Ottawa – Today, the Parliamentary Budget Officer (PBO) revealed that new intellectual property provisions in the Canada-United States-Mexico Agreement (CUSMA) would cost Canadians as much as $169 million more per year for pharmaceutical drugs in the first year alone after they come into effect.

How much more CDNs pay for prescriptions under the new CUSMA
Source

The deal gives biologics, a new class of drugs made from human or animal tissue, two more years of data exclusivity. That would push back the release of less expensive biosimilars to 10 years.

Currently, progressive voices in the U.S. House of Representatives are pushing for the deal to be reopened to get rid of these provisions. The Council of Canadians is urging Canada to welcome these changes.

“CUSMA in its current form is a gift to big U.S. Pharma at the expense of people’s health. The provisions effectively deny patients life-saving treatments by pricing them out of reach. And these increased costs will put in peril a possible Pharmacare or national drug program,” said Maude Barlow, Honorary Chairperson of the Council of Canadians. “It is hypocritical to talk about ‘progressive trade’ when Canada is actively not willing to consider revisiting these provisions.”

Already, the PBO says that around 73 per cent of increases to Quebec’s public drug plan spending between 2010 and 2016 come from biologics. We can expect a federal Pharmacare program to be under additional financial pressures as more and more of these new drugs enter the market.

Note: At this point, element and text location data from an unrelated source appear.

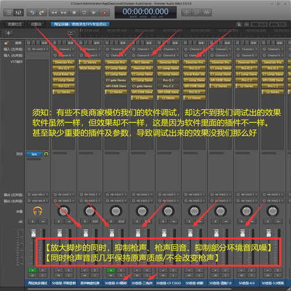The image size is (291, 291).
Task: Expand dropdown arrow beside the add track button
Action: 71,33
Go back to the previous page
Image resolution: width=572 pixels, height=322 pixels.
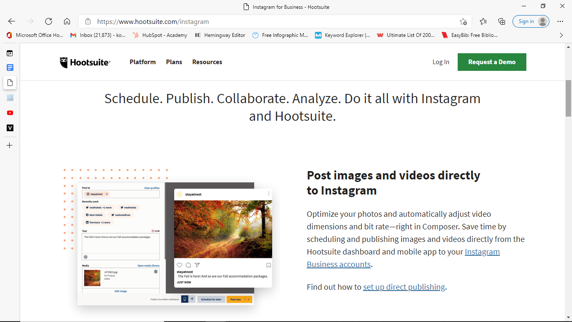[x=12, y=21]
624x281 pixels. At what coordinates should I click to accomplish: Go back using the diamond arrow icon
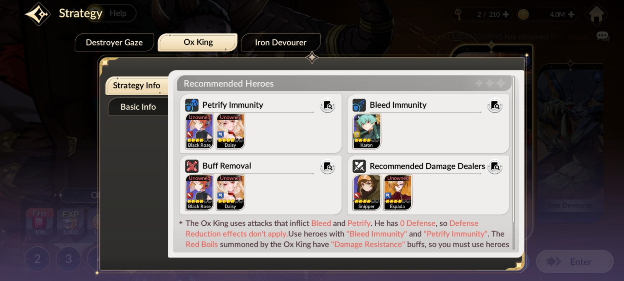point(38,14)
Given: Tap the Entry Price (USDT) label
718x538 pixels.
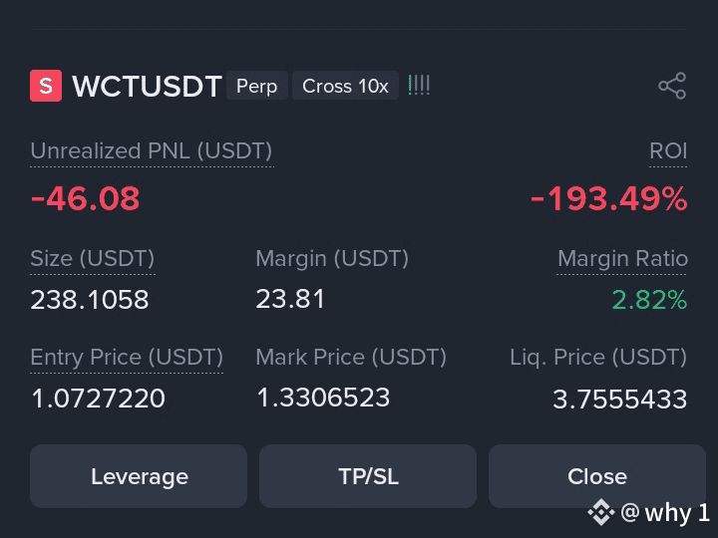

Canada has already agreed to extended drug patents or supplementary protection for pharmaceutical drugs in the Canada-European Comprehensive Economic and Trade Agreement (CETA). The PBO estimates those provisions cost Canadians $270 million a year.

“This shows that these trade deals are not even about free trade, but enhanced corporate rights,” said the Council’s Trade Campaigner Sujata Dey. “Our trade deals have a pattern of extending monopoly protectionist power to big lobbies and multinational companies. We are a long way from a truly fair trade agreement which would enrich us all while protecting people and the planet.”